Speaking of watching it grow, I am also someone, who actually reads web server logs just to see, whats going on. One thing, I am particularly interested in are the HTTP referrers. After all, which website owner would not want to know, where his visitors are coming from? Curiously, some of mine seem to be coming from porn websites, "make money fast" blogs and other shady places.
Being linked from a adult site seems rather odd. Even more so, when according to the HTTP referrer, that link supposedly lives on the their frontpage and directly points to mine.
Something like this just begs to be investigated, especially since it's also a nice excuse for having to look at boobs. So, when I took a look at the
boobs page (source) in question, I found the expected link not only to be missing, but also that it would not have made any sense being there in the first place. There is certainly something fishy about this!
Of course, as everybody knows, a HTTP referrer can easily be spoofed and a lot of people even do it to protect their online privacy. Thats fair and square. But why would someone, who is privacy concerned lie by stating that he came from an adult website? That seems rather counterproductive and illogical.
Ok, time for having a closer look at the web server's log. What browser where those suspicious visitors using? Some identified themselves as "\xef\xbb\xbfMozilla/5.0 (Windows; U; Windows NT 5.1; en-US; rv:22.214.171.124) Gecko/20060728 Firefox/126.96.36.199". The escape sequence at the beginning of the string looks quite strange. It's certainly not from an official release of Mozilla Firefox. Also, only 231 bytes and no other files were transferred. This just smells like some kind of bot, which only does HTTP HEAD requests and tries to mask itself as Firefox.

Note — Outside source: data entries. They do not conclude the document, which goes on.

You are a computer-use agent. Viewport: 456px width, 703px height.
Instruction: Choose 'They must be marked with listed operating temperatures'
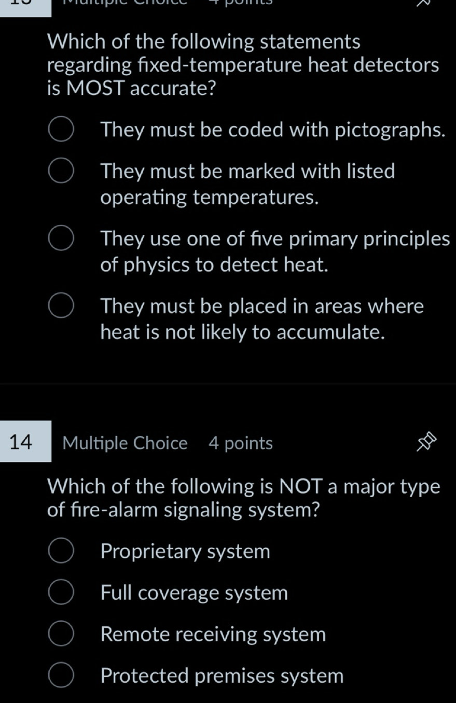click(x=61, y=171)
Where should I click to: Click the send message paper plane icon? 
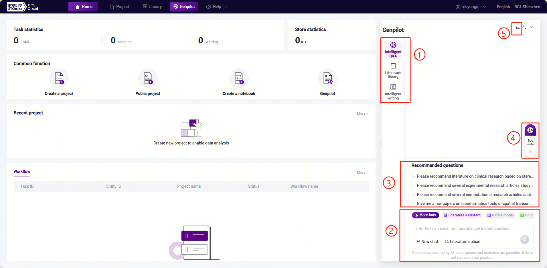(x=524, y=239)
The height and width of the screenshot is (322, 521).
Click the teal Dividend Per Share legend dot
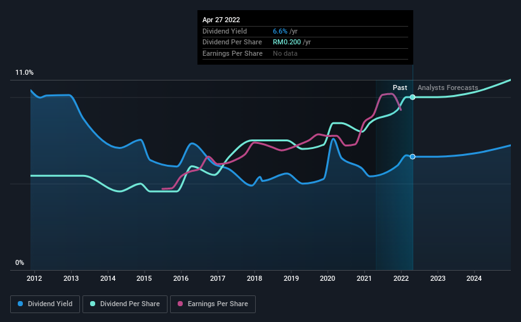(93, 304)
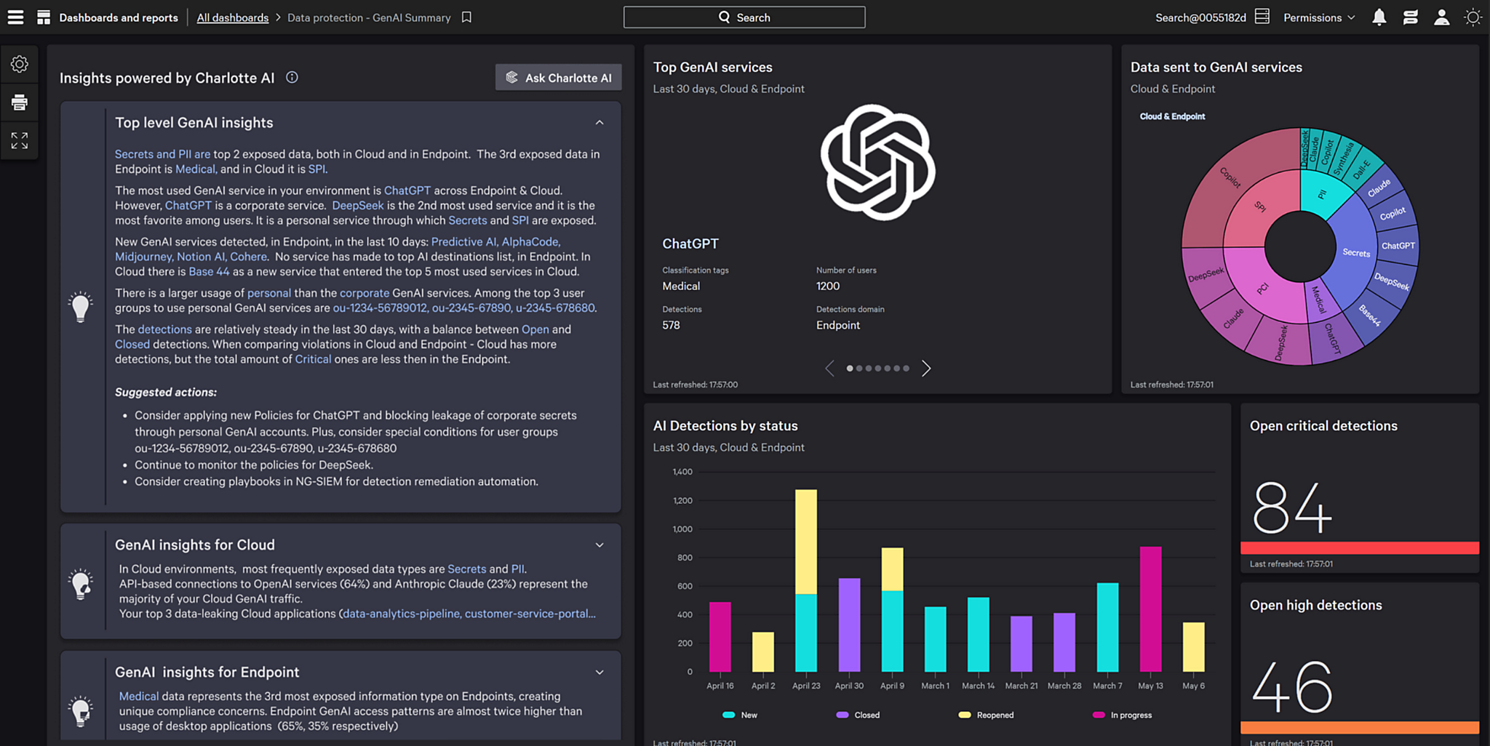1490x746 pixels.
Task: Collapse the Top level GenAI insights section
Action: pyautogui.click(x=599, y=123)
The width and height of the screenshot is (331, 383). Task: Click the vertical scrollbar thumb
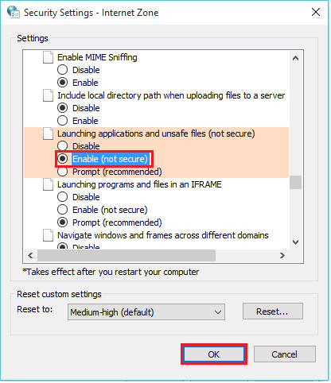[x=295, y=183]
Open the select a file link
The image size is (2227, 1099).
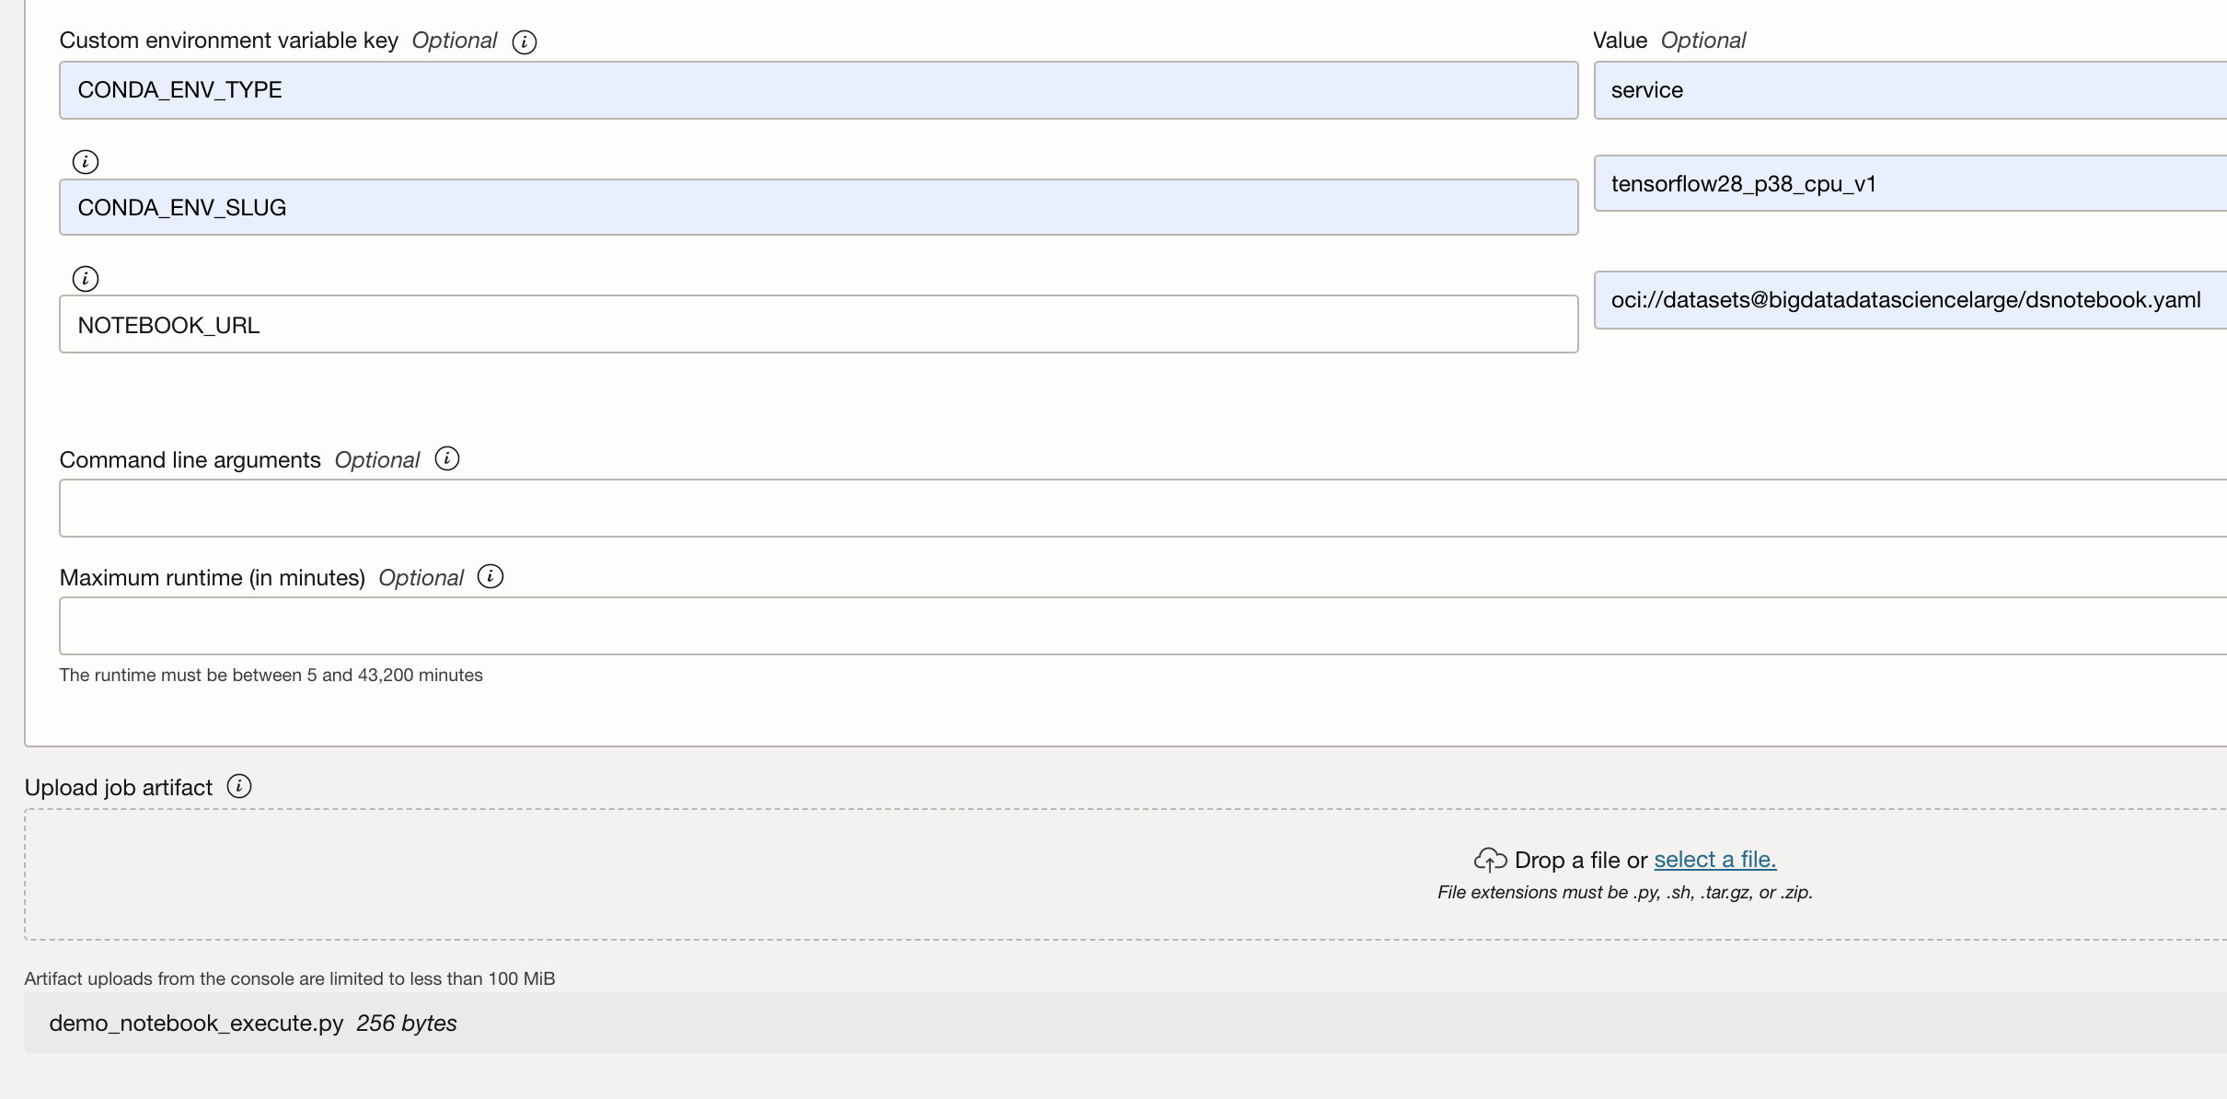(1714, 859)
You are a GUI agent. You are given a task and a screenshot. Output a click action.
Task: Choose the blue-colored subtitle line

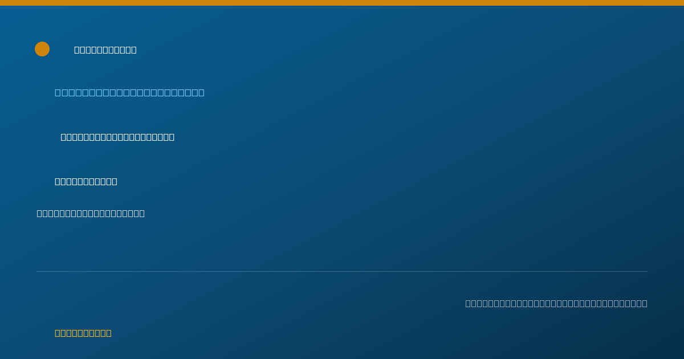[x=129, y=92]
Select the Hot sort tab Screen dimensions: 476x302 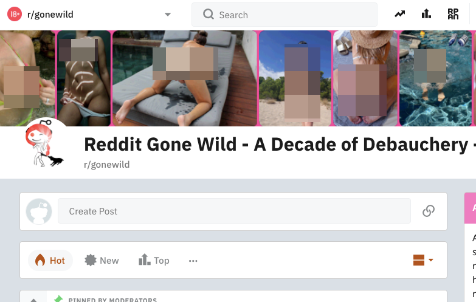[50, 261]
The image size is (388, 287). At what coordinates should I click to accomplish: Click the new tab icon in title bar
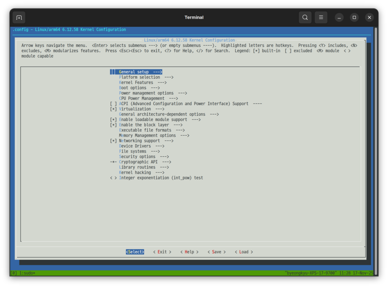tap(19, 17)
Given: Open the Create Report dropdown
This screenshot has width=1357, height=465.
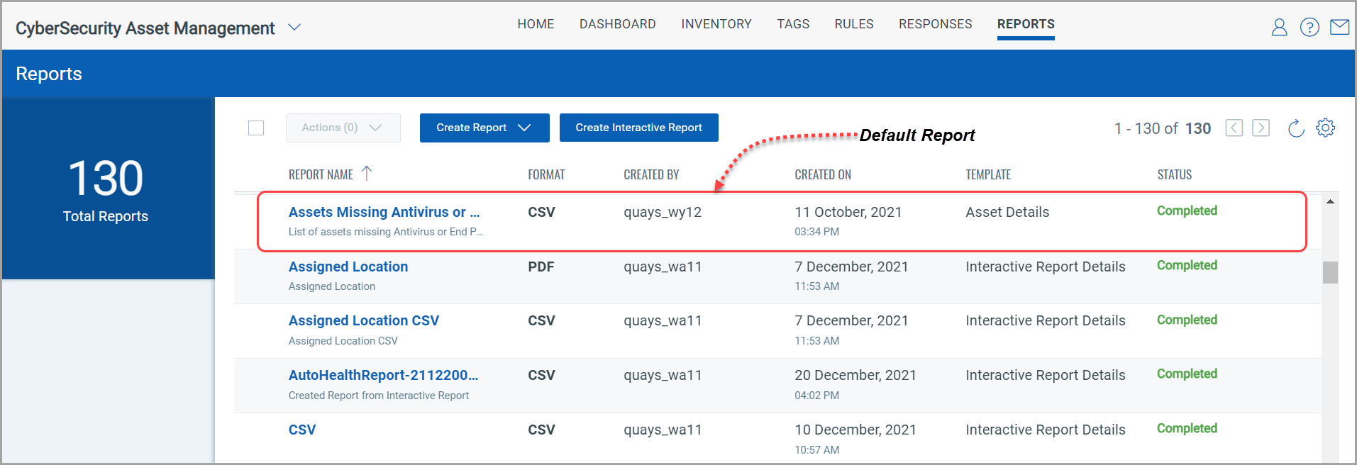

Maybe Google knows a bit more about this user agent? Wow! Some 5k hits and most of them being unprotected web server statistics or web server logs! Some of these access logs even show whole series of successive requests from the same IP, claiming to have been referred by a different site each time.
Seems like some blackhat SEO is trying to collect backlinks big time by having a spider crawl the entire web in the hope of eventually hitting a website, that (unintentionally) publishes it's statistics in HTML format with referrers being transformed into following links. A mistake, that is apparently easily made by inexperienced webmasters in three simple steps:
- Have directory listing enabled in the web server.
- Have webalizer (or some similar tool) dump it's statistics in HTML format to some subdirectory below the document root, so they can conveniently be accessed from by a web browser, but don't password protect that directory.
- Buy a used and indexed domain. Have it point at the web server before adding an index.html file, giving Google a chance to discover the statistics directory.
If you happen to have been hit by this scheme as well, I'd suggest to immediately take steps to remove your statistics from the Google index.
Sites, promoting themselves by cheating eventually end up being considered as "bad neighborhood" by search engines. Linking to such a bad neighborhood can negatively affect the ranking of your own website.